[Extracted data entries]
_____
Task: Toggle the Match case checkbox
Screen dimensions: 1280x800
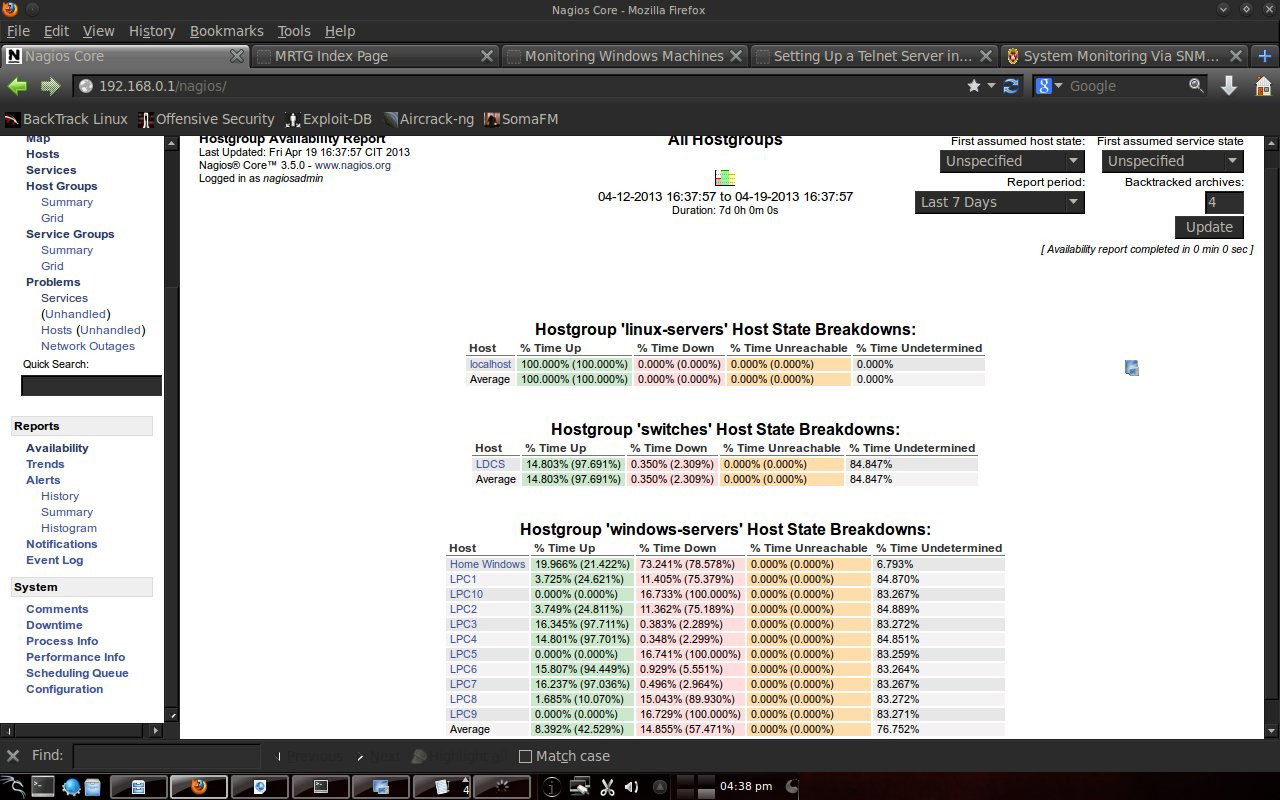Action: [525, 756]
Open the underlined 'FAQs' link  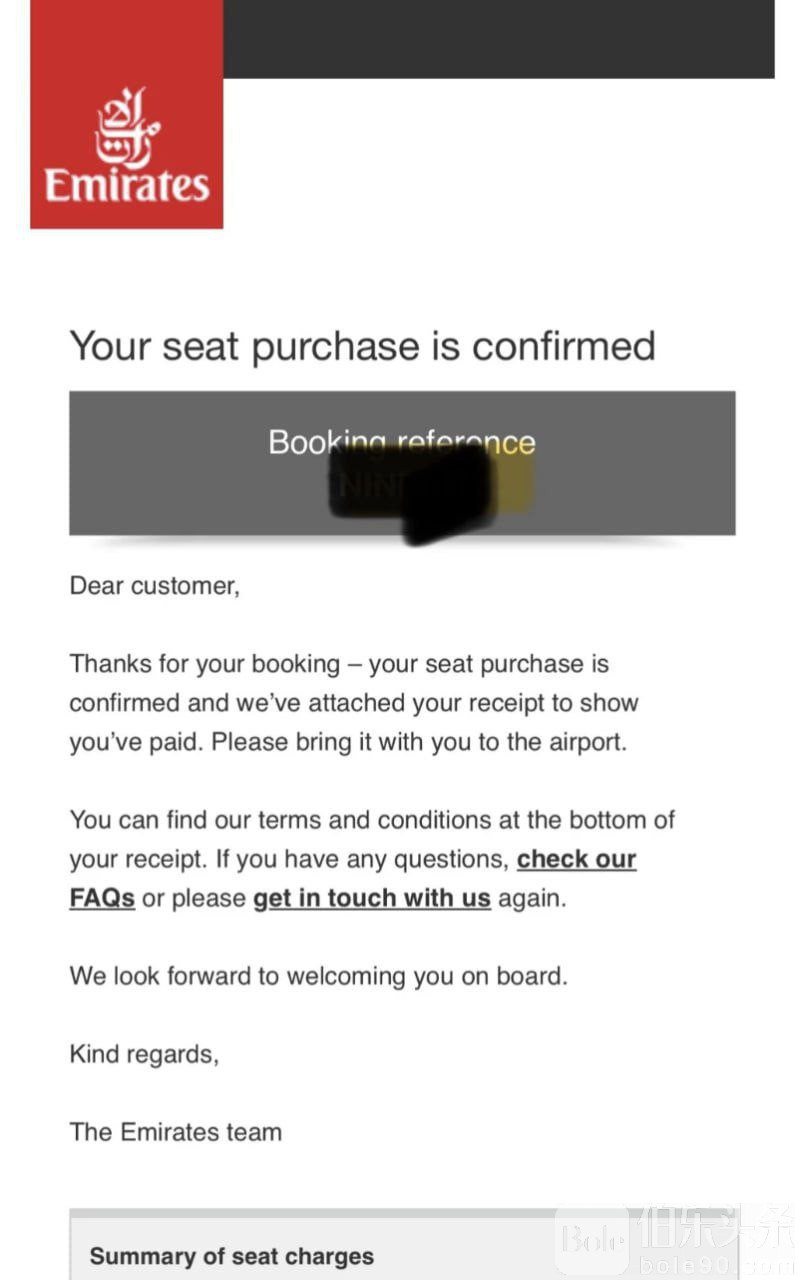(102, 898)
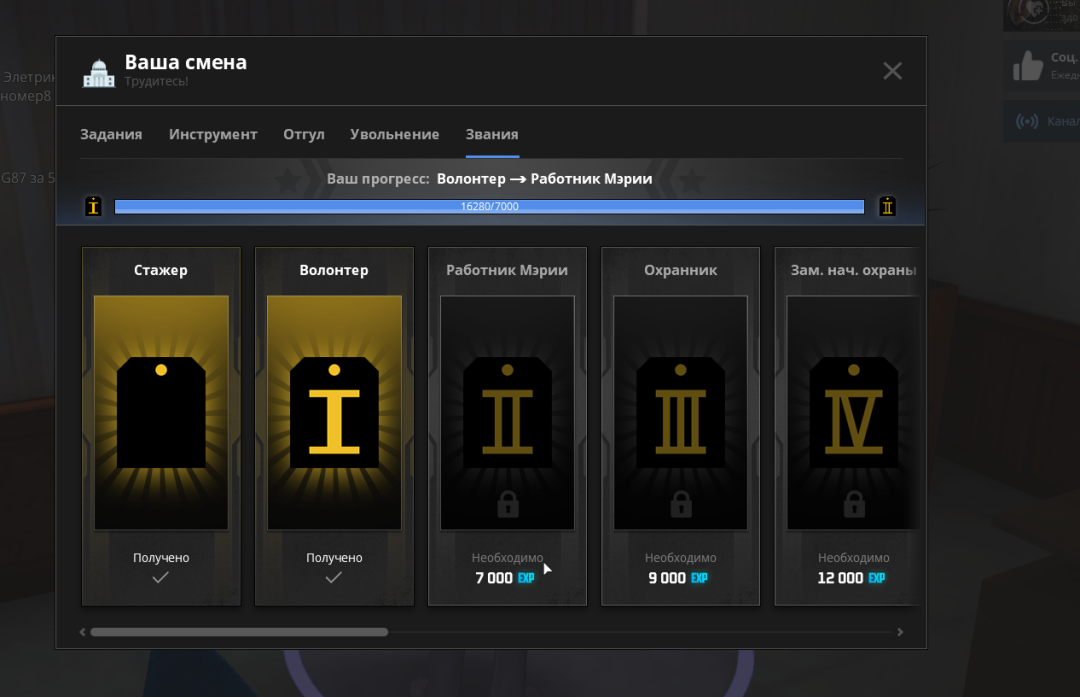This screenshot has width=1080, height=697.
Task: Switch to the Инструмент tab
Action: tap(213, 134)
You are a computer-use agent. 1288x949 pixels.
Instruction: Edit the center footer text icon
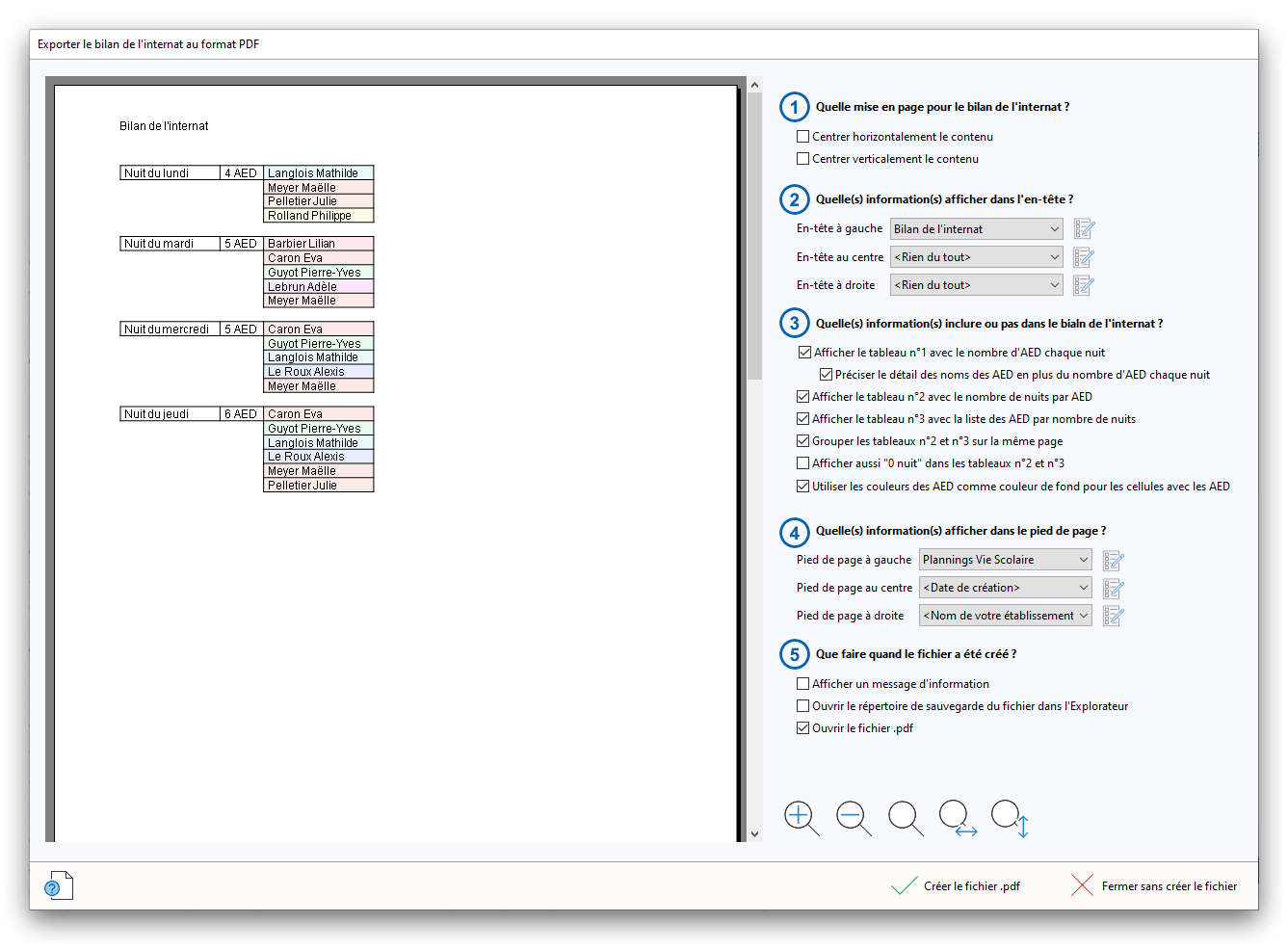pyautogui.click(x=1113, y=589)
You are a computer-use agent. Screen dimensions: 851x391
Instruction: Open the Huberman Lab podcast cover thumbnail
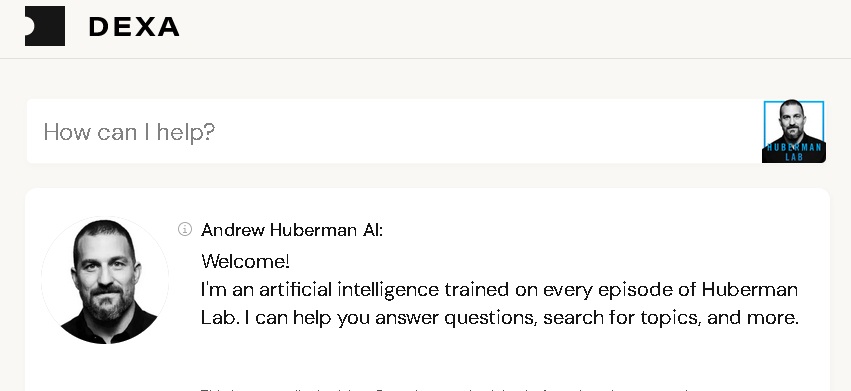(793, 131)
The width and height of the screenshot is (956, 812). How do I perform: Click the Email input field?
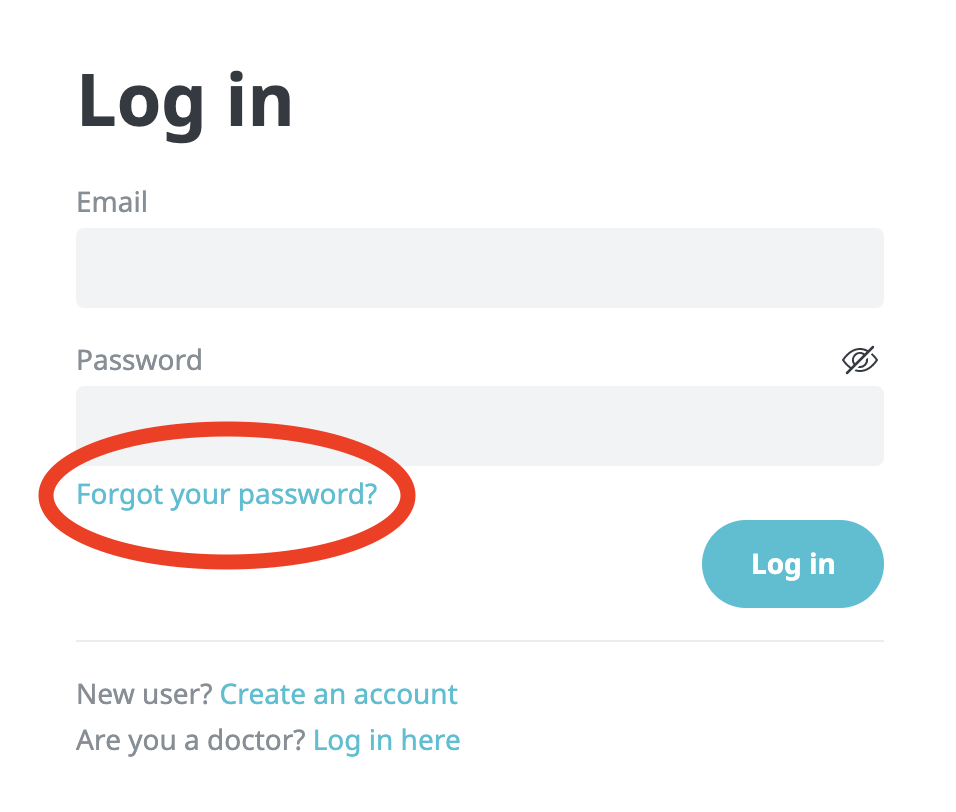[480, 268]
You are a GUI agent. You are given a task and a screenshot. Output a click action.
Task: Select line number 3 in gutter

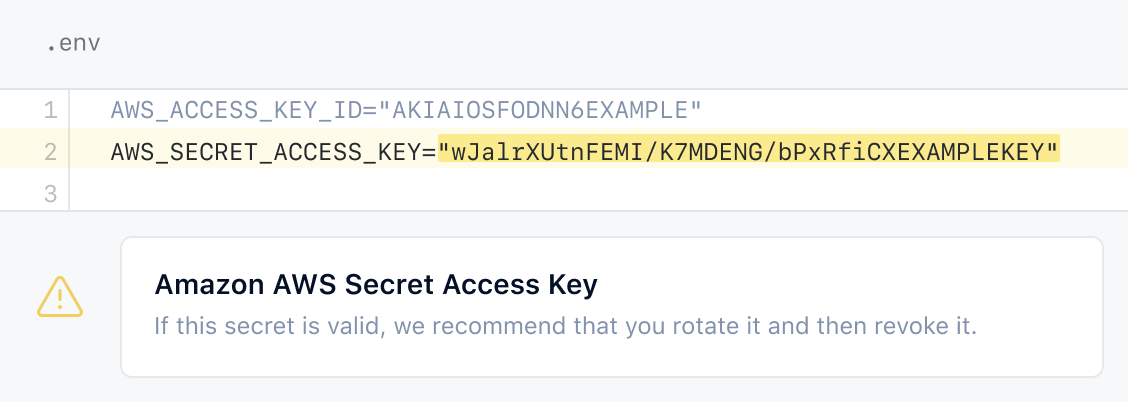pyautogui.click(x=50, y=193)
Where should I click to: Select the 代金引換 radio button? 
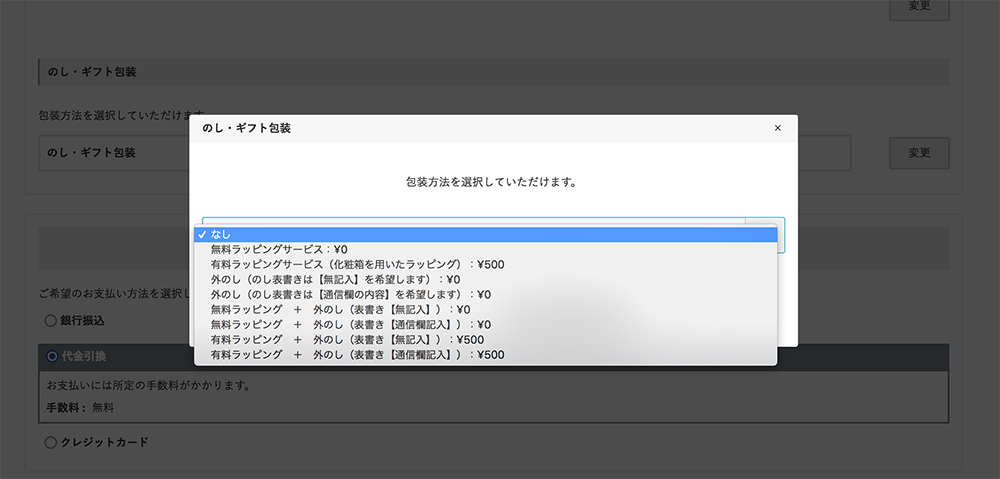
_____
Begin at the line containing "The width and" and copy every line through the end of the data above exactly, omitting the pictures.

### The completed task
The width and height of the screenshot is (956, 812). How do I perform: Click the Email input field?
[480, 268]
You are a GUI agent. You are given a task and a screenshot. Output a click action.
Task: Select line number 3 in gutter

pyautogui.click(x=50, y=193)
Where should I click to: Select the 代金引換 radio button? 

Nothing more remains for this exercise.